**WRITTEN INSTRUCTION:** Name every hybrid vehicle model mentioned in the passage on Japanese auto makers below.

**PASSAGE PROVIDED:**
────────────────

Meanwhile, Mazda Motor Corp., Mitsubishi Motors Corp. and Fuji Heavy Industries Ltd.’s Subaru unit, all smaller and with fewer resources, must be more selective and usually follow the lead of Japan’s Big Three.

At the low end of the market, Suzuki Motor Corp. and Daihatsu Motor Co. Ltd., Japan’s largest makers of popular 0.6L mini-vehicles, are looking for affordable niches.

Since the mid-1990s, Japanese auto makers have improved fuel economy an average 23%. They are targeting a further 20% gain by 2015, which would require greater usage of hybrid, diesel and other alternative-fuel drivelines.

Against this backdrop, analysts predict the industry will produce 25 million vehicles in 2010, up from 22 million in 2006. All Japanese auto makers are on track to meet (or already have met) future emission standards in the U.S. and Europe, including both U.S. federal Tier 2, bin 5 and Euro 5.

In Europe, nearly half of Japanese-badged vehicles sold now are diesels, up sharply from five years ago, while Honda, Nissan and Mitsubishi have announced plans to introduce “clean” diesel vehicles in North America by the end of the decade.

And mainly in North America, Toyota and Honda continue to grow their hybrid-electric vehicle business – despite signals of flagging demand. Last year, the pair sold close to 365,000 HEVs, including, in Toyota’s case, the first Camry Hybrids built in the U.S. at the auto maker’s sprawling assembly plant in Georgetown, KY.

This year, with 50,000 Camry Hybrids expected to roll out of Georgetown and another 12,000 Altima Hybrids to come from Nissan’s Smyrna, TN, site, combined HEV sales by Japan’s Big Three are projected to exceed 400,000 units.

Longer term, Toyota hopes to sell 1 million HEVs globally by 2012, roughly 10% of the auto maker’s total sales. Honda also has set an aggressive sales target of 200,000 units for a new compact HEV (smaller and cheaper than the Civic Hybrid) it plans to introduce in 2009.

────────────────

**RAW DATA:**
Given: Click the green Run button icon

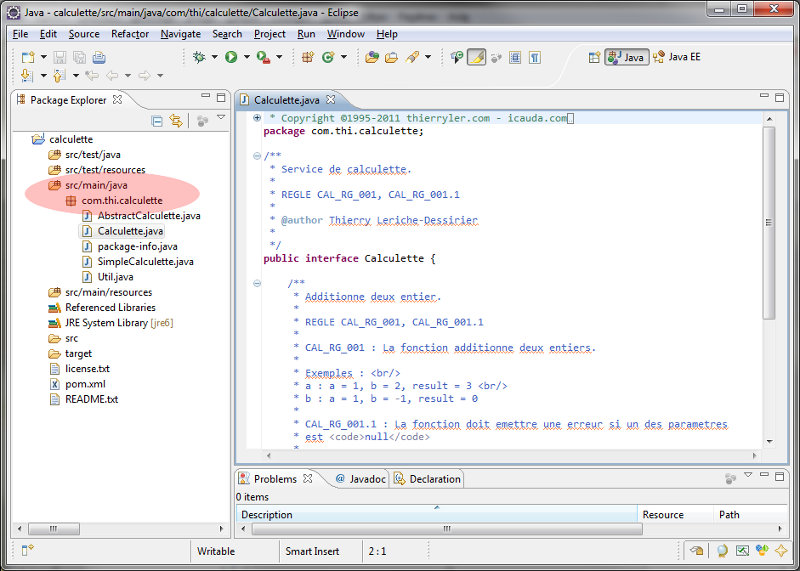Looking at the screenshot, I should coord(231,57).
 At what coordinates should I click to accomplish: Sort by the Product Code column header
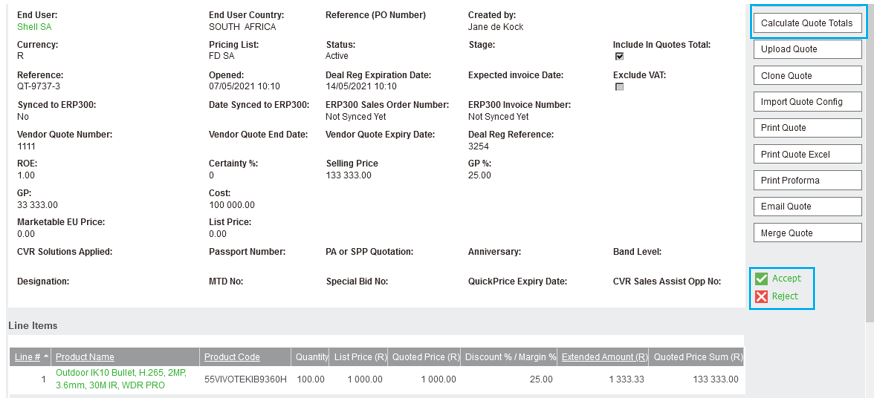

────────────────

**RESULT OF THE TASK:** Camry Hybrid, Altima Hybrid, Civic Hybrid